◆ Assigned task
In the entries below, how many lines hold the string "Open"? Give only the number.

◆ The input
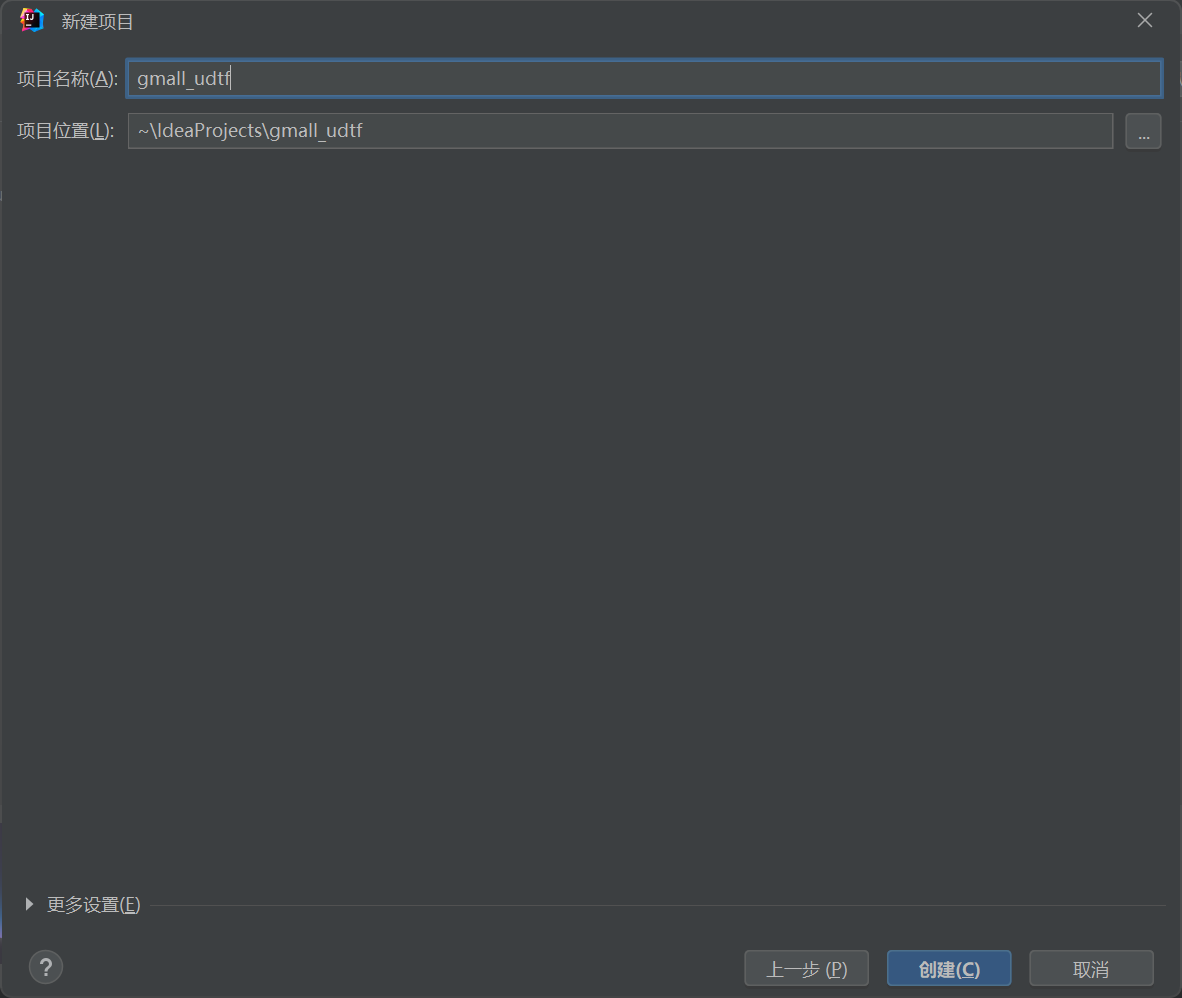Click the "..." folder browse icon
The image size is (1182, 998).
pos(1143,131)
==
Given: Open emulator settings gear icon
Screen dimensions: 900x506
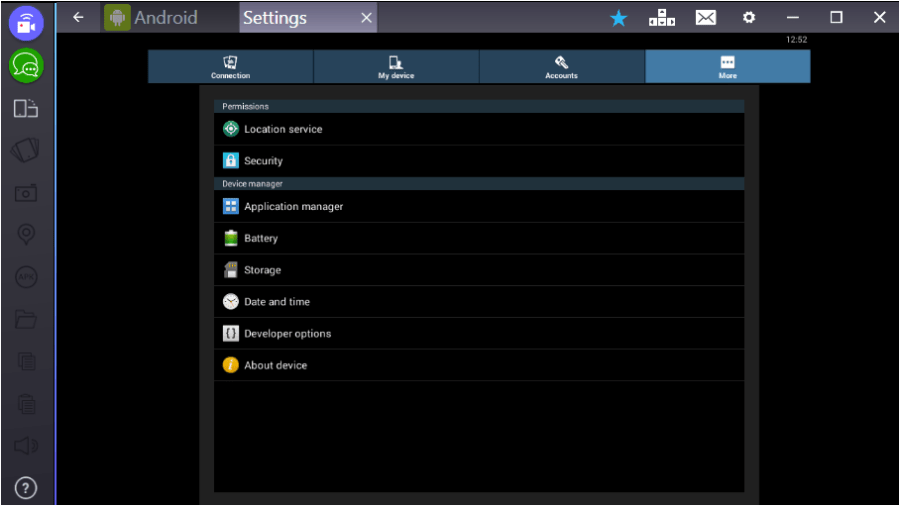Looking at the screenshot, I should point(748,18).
--
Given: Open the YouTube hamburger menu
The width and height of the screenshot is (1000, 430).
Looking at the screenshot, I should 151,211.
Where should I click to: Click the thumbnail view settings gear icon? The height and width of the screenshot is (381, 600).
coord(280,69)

◆ Your solution
2